T. S. Clerk later became the first chief executive officer (CEO) of the Tema Development Corporation when an Act of Parliament, the Tema Development Corporation Act was passed in 1963, making the institution a publicly owned corporate entity. Theodore Clerk was also an external examiner at the Department of Architecture of the Kwame Nkrumah University of Science and Technology (KNUST).
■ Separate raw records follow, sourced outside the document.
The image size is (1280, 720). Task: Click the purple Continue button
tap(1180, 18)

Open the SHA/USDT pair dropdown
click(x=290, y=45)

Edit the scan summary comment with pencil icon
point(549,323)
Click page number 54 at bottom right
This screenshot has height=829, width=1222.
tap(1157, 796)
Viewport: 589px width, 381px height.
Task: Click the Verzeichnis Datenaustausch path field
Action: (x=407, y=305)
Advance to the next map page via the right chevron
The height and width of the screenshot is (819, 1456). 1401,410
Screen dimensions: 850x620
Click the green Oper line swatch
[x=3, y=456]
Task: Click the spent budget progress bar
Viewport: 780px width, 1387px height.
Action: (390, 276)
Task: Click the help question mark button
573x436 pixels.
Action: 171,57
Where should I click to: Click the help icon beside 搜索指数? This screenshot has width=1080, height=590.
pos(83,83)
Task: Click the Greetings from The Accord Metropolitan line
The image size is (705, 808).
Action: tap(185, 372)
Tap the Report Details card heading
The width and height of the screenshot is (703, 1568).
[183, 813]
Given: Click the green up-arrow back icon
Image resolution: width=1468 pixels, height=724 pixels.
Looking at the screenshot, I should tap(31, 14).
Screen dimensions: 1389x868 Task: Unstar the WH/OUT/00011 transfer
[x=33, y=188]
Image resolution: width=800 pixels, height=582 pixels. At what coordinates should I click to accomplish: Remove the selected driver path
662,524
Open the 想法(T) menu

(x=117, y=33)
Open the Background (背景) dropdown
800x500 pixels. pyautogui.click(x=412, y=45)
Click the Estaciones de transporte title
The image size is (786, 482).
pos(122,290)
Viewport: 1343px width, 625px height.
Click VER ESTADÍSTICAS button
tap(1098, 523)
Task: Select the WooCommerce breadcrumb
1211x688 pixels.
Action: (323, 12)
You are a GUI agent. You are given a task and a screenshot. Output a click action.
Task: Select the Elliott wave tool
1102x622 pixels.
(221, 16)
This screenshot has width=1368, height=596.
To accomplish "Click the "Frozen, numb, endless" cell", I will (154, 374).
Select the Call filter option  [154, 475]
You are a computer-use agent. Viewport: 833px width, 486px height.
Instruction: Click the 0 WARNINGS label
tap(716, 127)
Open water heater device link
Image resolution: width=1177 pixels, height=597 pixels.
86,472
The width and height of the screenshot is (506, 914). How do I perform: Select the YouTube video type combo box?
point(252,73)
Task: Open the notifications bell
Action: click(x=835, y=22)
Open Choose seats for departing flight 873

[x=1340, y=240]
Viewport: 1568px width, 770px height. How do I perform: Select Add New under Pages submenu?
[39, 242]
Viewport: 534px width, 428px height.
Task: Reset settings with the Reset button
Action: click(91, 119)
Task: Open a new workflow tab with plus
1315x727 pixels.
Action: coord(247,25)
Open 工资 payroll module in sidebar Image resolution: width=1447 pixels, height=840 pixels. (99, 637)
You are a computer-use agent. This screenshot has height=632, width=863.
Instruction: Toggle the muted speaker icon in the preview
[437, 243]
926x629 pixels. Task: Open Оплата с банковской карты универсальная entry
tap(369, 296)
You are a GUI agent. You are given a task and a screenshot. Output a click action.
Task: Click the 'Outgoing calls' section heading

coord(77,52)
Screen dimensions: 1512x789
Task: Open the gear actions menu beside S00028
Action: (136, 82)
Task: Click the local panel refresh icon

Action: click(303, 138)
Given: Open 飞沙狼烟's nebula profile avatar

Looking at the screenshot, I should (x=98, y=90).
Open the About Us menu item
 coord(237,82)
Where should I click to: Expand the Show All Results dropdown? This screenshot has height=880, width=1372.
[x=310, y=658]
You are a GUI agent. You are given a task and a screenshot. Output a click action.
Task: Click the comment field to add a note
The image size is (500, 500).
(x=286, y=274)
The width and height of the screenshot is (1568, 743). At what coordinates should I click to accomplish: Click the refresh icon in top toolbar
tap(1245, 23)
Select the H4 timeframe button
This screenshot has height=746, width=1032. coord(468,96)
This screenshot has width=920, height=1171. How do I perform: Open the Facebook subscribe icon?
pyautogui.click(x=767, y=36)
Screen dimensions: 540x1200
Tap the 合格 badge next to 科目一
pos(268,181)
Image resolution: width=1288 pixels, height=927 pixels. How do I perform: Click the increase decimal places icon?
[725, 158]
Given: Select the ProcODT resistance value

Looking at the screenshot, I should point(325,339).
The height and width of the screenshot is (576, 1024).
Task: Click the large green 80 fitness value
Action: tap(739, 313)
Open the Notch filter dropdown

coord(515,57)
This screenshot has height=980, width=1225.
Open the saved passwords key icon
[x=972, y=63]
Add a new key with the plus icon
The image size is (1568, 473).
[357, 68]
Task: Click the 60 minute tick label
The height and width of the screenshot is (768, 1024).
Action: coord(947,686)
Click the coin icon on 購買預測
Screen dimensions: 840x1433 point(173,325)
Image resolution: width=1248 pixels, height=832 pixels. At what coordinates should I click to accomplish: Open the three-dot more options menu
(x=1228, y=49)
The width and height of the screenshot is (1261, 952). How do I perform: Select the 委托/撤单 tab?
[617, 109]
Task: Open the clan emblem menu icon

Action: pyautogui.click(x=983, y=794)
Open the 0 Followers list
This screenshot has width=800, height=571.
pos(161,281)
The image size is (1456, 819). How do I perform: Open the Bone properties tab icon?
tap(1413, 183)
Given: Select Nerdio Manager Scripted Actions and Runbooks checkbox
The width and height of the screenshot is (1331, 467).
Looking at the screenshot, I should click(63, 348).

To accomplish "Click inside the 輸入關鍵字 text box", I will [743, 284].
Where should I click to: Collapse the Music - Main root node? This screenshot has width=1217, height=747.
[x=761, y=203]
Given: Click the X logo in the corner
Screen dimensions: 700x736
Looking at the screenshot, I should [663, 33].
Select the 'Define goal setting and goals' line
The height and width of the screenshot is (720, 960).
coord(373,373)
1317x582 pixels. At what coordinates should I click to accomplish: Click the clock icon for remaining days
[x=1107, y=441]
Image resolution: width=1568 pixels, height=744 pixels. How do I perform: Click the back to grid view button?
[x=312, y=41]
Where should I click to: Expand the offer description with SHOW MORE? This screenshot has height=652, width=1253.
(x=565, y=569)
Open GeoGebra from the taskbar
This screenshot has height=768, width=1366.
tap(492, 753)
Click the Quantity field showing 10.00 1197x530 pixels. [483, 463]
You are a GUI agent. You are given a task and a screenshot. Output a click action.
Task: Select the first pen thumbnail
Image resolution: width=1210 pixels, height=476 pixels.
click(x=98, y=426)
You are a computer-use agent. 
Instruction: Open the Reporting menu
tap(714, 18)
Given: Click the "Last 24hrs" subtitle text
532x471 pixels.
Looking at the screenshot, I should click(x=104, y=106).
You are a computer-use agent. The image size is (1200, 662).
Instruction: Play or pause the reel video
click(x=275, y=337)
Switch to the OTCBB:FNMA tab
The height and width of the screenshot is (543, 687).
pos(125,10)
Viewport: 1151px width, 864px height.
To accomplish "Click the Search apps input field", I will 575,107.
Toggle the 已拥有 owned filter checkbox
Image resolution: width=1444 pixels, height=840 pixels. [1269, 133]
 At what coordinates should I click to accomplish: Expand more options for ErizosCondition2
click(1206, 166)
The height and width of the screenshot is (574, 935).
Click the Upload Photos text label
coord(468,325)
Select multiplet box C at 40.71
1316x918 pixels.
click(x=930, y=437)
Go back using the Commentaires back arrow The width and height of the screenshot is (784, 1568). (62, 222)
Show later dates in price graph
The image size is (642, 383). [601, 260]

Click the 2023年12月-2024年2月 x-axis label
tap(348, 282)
Sometime in 1963, a group of about fifteen mostly British and American-trained Ghanaian architects came together to streamline the architectural practice, education and accreditation through a professional body, the Ghana Institute of Architects (GIA) as the successor of the pre-independence Gold Coast Society of Architects, a colonial social club for Gold Coast-based architects founded in August 1954. These architects were T. S. Clerk, D. K. Dawson, J. S. K. Frimpong, P. N. K., Turkson, J. Owusu-Addo, O. T. Agyeman, A. K. Amartey, E. K. Asuako, W. S. Asamoah, M. Adu-Donkor, K. G. Kyei, C. Togobo, V. Adegbite, M. Adu Bedu and E. Kingsley Osei. On Friday 11 December 1964 at 8:30 p.m., the inauguration of the body took place at the University of Ghana, Legon, where T. S. Clerk was elected the first president of the Ghana Institute of Architects, after which he gave his inaugural speech. Theodore Clerk also authored the first constitution of the Ghana Institute of Architects. T. S. Clerk had previously served as the president of the erstwhile Gold Coast Society of Architects during the British colonial era. Kwame Nkrumah later reassigned Theodore Clerk to the Ghanaian presidency as a senior advisor.

== Personal life ==

On 20 March 1948, Theodore Clerk married Paulina Quist, a midwife from Christiansborg, Accra, at the Ebenezer Presbyterian Church, Osu. Quist was the daughter of Emmanuel Charles Quist (1880–1959), a barrister and judge who became the first African president of the Legislative Council from 1949 to 1951, Speaker of the National Assembly of the Gold Coast from 1951 to 1957, and Speaker of the National Assembly of Ghana from March 1957 to November 1957. Clerk belonged to the District Grand Lodge of Ghana under the United Grand Lodge of England. T. S. Clerk was an organist and also served as a Presbyter and the Choir President of the Ebenezer Presbyterian Church, Osu.

== Death and legacy ==
Clerk died on 15 November 1965. T. S. Clerk's funeral service was held at the Ebenezer Presbyterian Church, Osu and his remains were buried at Accra's Osu Cemetery, previously known as Christiansborg Civil Cemetery. The Ghanaian government named a street in Tema, "T.S. Clerk Street", between Akojo School Park and Tweduaase Primary School at Site 6 of Community I, in his honour, in appreciation of his pioneering services to the development of Ghana.